§ **REQUIREMENT**
Output only the lines below that start at the line containing "Screen dimensions: 922x427" and end at the line containing "Select the tilted green IV bag on right pole", with both ends kept.

[DATASET — start]

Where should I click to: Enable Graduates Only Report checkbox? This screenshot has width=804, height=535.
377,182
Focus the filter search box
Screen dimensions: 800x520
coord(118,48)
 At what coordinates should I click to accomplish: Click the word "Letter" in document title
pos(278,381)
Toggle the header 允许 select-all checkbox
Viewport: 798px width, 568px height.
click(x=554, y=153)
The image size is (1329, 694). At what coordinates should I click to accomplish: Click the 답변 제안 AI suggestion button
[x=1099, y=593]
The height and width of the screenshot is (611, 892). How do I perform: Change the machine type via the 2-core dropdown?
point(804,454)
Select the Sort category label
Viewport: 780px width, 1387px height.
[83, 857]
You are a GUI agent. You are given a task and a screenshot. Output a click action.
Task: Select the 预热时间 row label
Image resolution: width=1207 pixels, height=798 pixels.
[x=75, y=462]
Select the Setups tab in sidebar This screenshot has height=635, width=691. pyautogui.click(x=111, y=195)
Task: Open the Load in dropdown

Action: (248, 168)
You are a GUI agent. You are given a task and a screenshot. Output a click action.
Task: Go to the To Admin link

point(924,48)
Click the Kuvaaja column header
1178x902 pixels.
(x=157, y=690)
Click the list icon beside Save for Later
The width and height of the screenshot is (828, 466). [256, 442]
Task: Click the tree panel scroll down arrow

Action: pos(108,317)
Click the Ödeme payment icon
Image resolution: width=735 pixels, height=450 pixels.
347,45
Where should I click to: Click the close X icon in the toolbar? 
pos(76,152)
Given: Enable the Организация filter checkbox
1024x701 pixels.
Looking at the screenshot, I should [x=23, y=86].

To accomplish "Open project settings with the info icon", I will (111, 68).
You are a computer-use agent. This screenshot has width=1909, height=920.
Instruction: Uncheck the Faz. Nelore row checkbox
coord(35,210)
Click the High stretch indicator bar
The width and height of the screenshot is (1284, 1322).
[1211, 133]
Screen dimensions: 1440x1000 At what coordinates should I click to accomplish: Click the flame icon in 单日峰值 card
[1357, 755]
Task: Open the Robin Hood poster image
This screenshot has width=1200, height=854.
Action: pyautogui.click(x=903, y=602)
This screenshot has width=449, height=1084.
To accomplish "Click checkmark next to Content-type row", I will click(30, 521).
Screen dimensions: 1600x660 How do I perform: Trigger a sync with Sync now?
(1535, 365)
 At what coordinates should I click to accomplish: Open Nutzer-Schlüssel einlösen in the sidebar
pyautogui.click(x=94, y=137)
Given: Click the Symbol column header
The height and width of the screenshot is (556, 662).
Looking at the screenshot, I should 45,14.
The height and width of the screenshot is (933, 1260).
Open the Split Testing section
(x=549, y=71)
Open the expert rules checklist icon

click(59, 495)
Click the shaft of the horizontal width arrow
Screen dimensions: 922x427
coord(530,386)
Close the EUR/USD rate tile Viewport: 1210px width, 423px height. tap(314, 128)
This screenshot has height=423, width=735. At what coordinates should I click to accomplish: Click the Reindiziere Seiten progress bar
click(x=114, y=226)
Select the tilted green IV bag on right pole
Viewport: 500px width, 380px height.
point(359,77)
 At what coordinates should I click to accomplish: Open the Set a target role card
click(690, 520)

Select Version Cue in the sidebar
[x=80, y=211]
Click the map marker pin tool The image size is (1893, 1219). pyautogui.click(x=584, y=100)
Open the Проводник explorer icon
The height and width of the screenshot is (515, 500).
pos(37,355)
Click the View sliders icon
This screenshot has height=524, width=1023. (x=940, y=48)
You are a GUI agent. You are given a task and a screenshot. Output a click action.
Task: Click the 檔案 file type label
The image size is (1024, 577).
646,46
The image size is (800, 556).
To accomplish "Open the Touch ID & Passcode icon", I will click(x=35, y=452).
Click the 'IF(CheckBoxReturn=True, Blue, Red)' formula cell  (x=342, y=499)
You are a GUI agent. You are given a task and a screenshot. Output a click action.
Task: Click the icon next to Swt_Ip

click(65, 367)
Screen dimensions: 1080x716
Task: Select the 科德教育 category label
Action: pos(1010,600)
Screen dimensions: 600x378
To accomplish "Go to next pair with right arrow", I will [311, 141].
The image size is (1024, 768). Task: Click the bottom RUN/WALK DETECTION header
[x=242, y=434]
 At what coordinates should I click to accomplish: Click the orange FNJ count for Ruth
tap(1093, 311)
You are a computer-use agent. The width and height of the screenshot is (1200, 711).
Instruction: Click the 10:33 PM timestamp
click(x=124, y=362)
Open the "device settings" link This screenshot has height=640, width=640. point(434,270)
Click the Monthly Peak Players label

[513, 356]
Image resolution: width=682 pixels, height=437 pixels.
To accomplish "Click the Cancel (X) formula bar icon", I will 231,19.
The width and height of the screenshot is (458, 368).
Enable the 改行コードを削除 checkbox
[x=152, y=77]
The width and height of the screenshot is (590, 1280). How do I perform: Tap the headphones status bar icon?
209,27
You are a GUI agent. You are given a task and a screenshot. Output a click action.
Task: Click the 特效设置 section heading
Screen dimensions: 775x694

[DATASET — finish]

§ **SOLUTION BELOW**
Screen dimensions: 922x427
coord(530,386)
Close the EUR/USD rate tile Viewport: 1210px width, 423px height. tap(314, 128)
This screenshot has height=423, width=735. At what coordinates should I click to accomplish: Click the Reindiziere Seiten progress bar
click(x=114, y=226)
Select the tilted green IV bag on right pole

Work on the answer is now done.